Witekio VP of Engineering Marc Balme joined other IoT experts at SIDO Lyon on a panel dedicated to all things security, from edge to cloud.
Speakers – Device Security: From the Edge to the Cloud
Marc took the stage alongside Cybersecurity Business School founder Guillaume Collard, Sierra Wireless Marketing Director for Mobile IoT Solutions Benoit Tournier, and Anima Conseil consultant Steven Dolbeau in the panel titled Device Security: From the Edge to the Cloud. Over the course of 45 minutes, Marc and his co-panelists explored all aspects of connected device security taking in everything from hardware to software, data processing to architecture, and security strategy for businesses deploying their IoT solutions at scale.

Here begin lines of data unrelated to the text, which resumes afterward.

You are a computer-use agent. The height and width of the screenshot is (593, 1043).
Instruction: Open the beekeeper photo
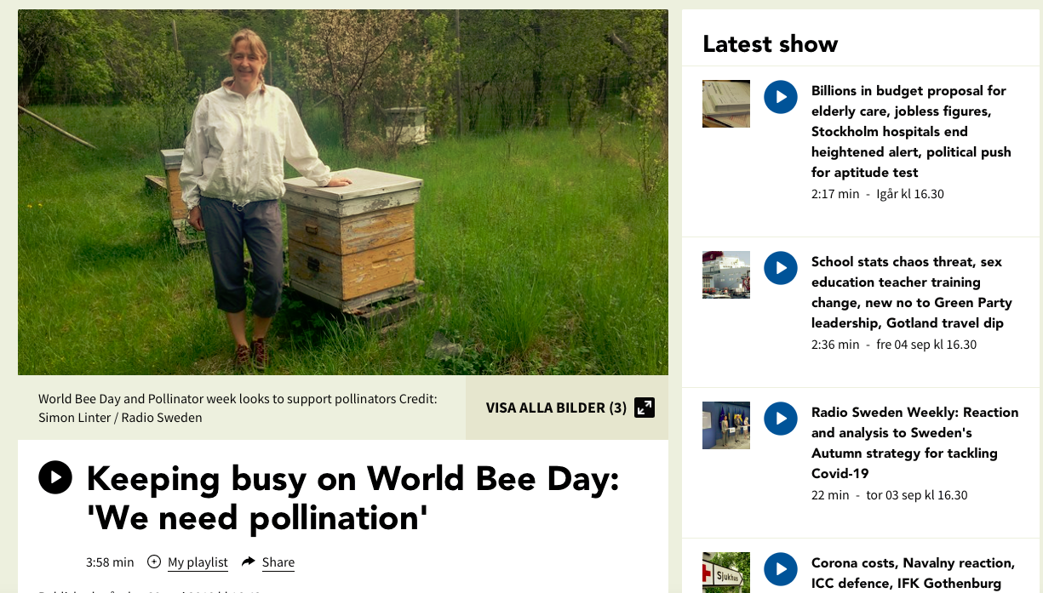tap(342, 191)
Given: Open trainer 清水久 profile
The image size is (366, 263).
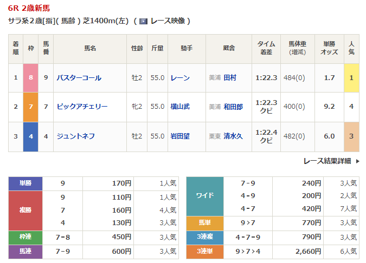Looking at the screenshot, I should [x=233, y=136].
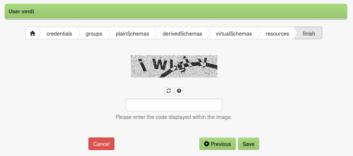The width and height of the screenshot is (353, 156).
Task: Open the plainSchemas wizard step
Action: click(132, 34)
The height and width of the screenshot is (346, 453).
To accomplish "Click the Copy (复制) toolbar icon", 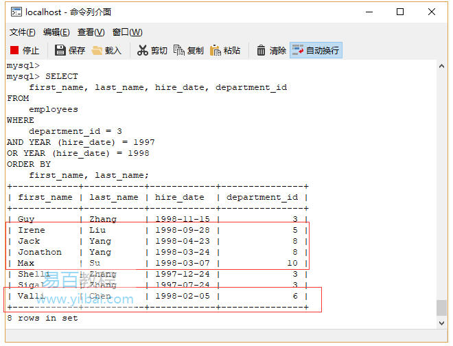I will pos(179,50).
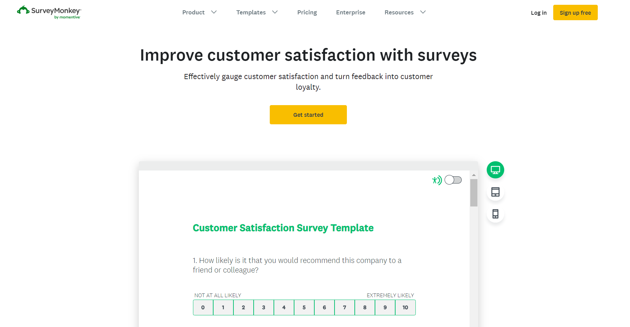Switch to mobile phone preview view
The width and height of the screenshot is (630, 327).
495,214
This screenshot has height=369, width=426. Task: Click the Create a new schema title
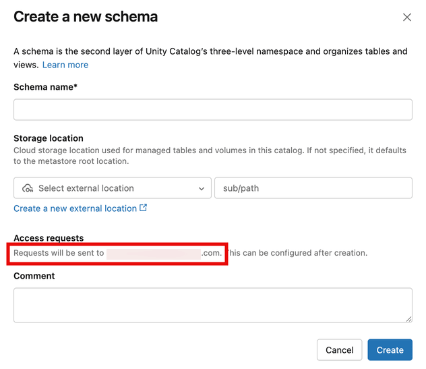click(x=86, y=17)
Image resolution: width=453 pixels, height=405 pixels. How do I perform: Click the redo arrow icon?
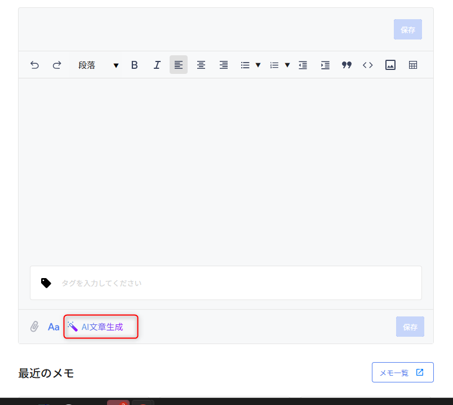56,65
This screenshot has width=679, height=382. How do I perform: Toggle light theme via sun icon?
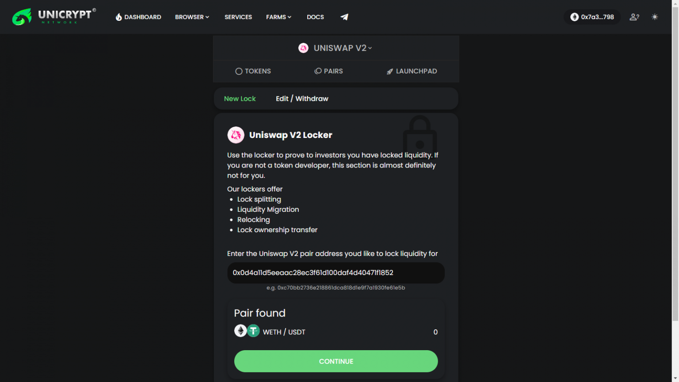[655, 17]
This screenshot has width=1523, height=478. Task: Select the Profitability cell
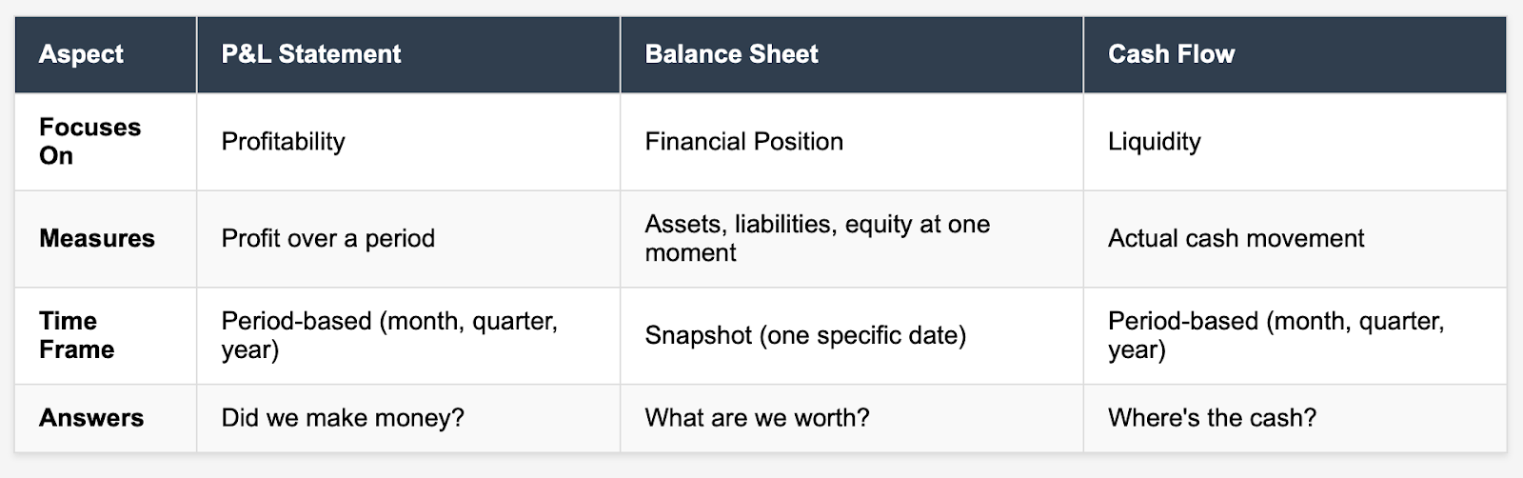pyautogui.click(x=408, y=142)
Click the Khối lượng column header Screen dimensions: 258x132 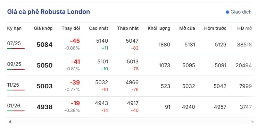point(159,28)
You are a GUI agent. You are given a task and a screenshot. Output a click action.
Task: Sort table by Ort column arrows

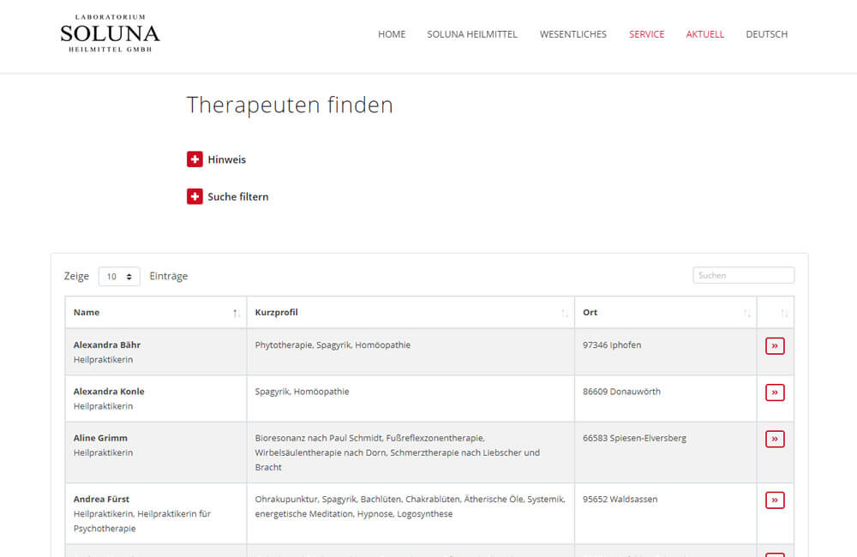tap(746, 314)
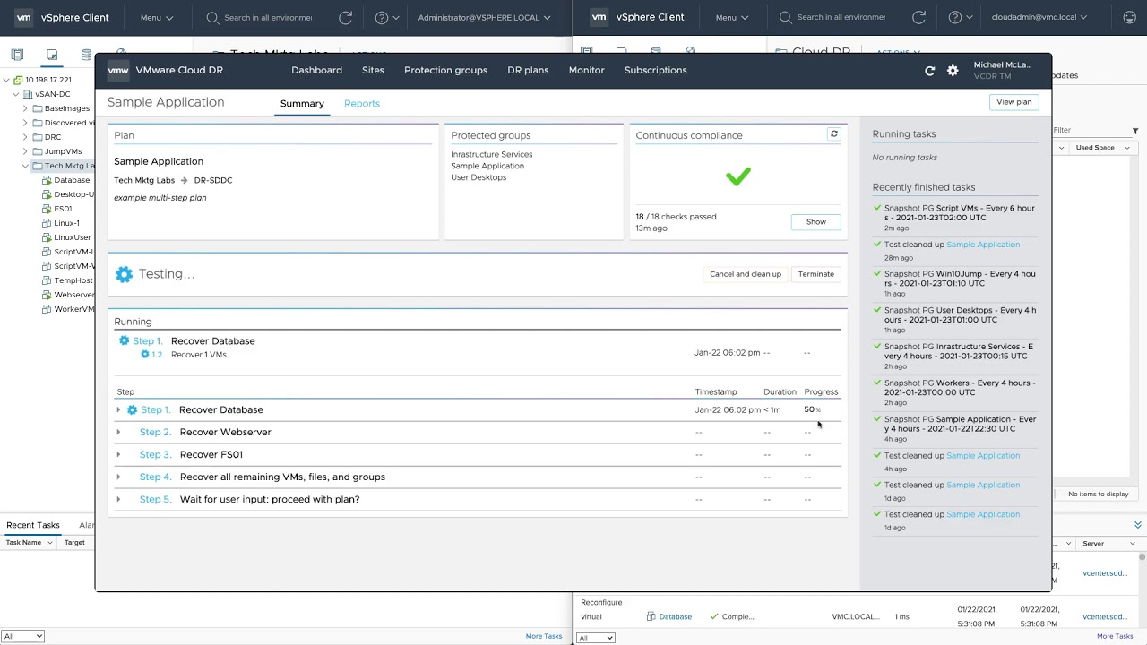Click the VMware Cloud DR refresh icon
Image resolution: width=1147 pixels, height=645 pixels.
pyautogui.click(x=929, y=71)
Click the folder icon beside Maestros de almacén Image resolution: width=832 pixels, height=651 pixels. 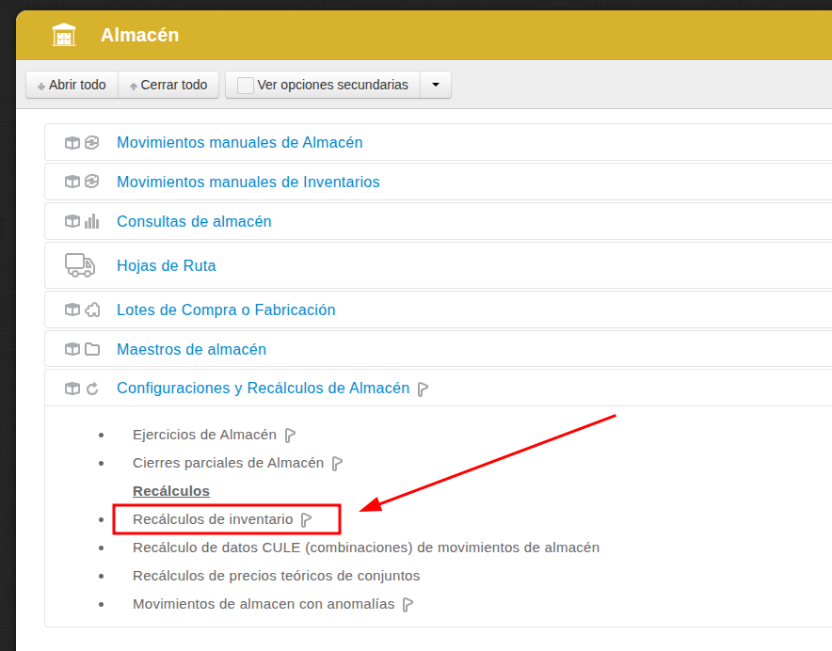point(91,349)
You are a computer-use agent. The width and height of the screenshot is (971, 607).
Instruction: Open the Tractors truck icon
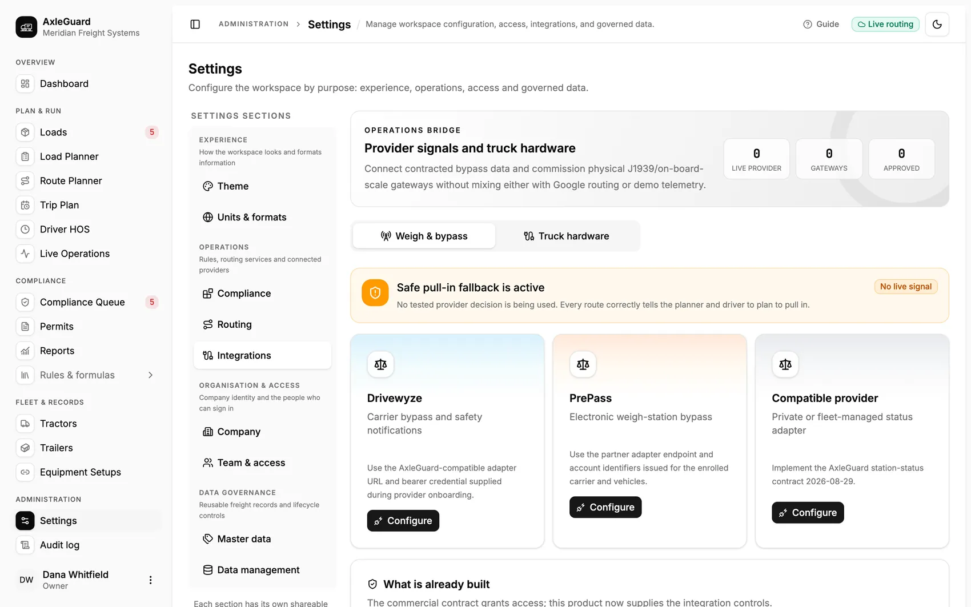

Processing and protecting data on IoT networks
With SIDO Lyon being one of the premier IoT, AI, robotics, and XR events in Europe, it was not a surprise that the panelists explored the implications of the European Union’s GDPR regulations on processing and protecting data on IoT networks. Whether managed on the edge or transferred to cloud servers for processing, securing personally identifying data is essential for connected device vendors. Whether that data is of low value on the edge (for example, temperature readings and timestamps on a single IoT device) or high value in the cloud (for example, analytics and unique IP) the importance of protecting that data from malicious actors was a key consideration for Marc and his co-panelists.
Data stored and processed on IoT devices is not always low value
Marc offered the example of healthcare and MedTech devices that store and process highly personal and highly valuable data both on the device itself (the edge) and in the cloud. In such cases, the hardware security of individual devices can be as important as securing connectivity vectors cloud servers.
What is the best practice for IoT device security?
Marc and his co-panelists were pushed to define how to do security right – essentially, were there any guiding principles that could be applied no matter the device and no matter the use case?
The panelists concurred that best practice device security starts with outlining the needs of all stakeholders – designers, data processors, end-users, and more – and ensuring that all those needs will be met. Marc encouraged the adoption of security by design principles, too, a rejection of the all-too-common ‘security as an afterthought’ that all-too-often leads to security challenges and compromised devices.
Most important of all, though, is having a clear vision of security from edge to cloud. It is important, the panel concluded, to understand that security is not a point in time but a practice. Device security is a long-haul commitment to users and investing in security is a key means to building a product’s reputation for quality as well as the brand equity of the vendor.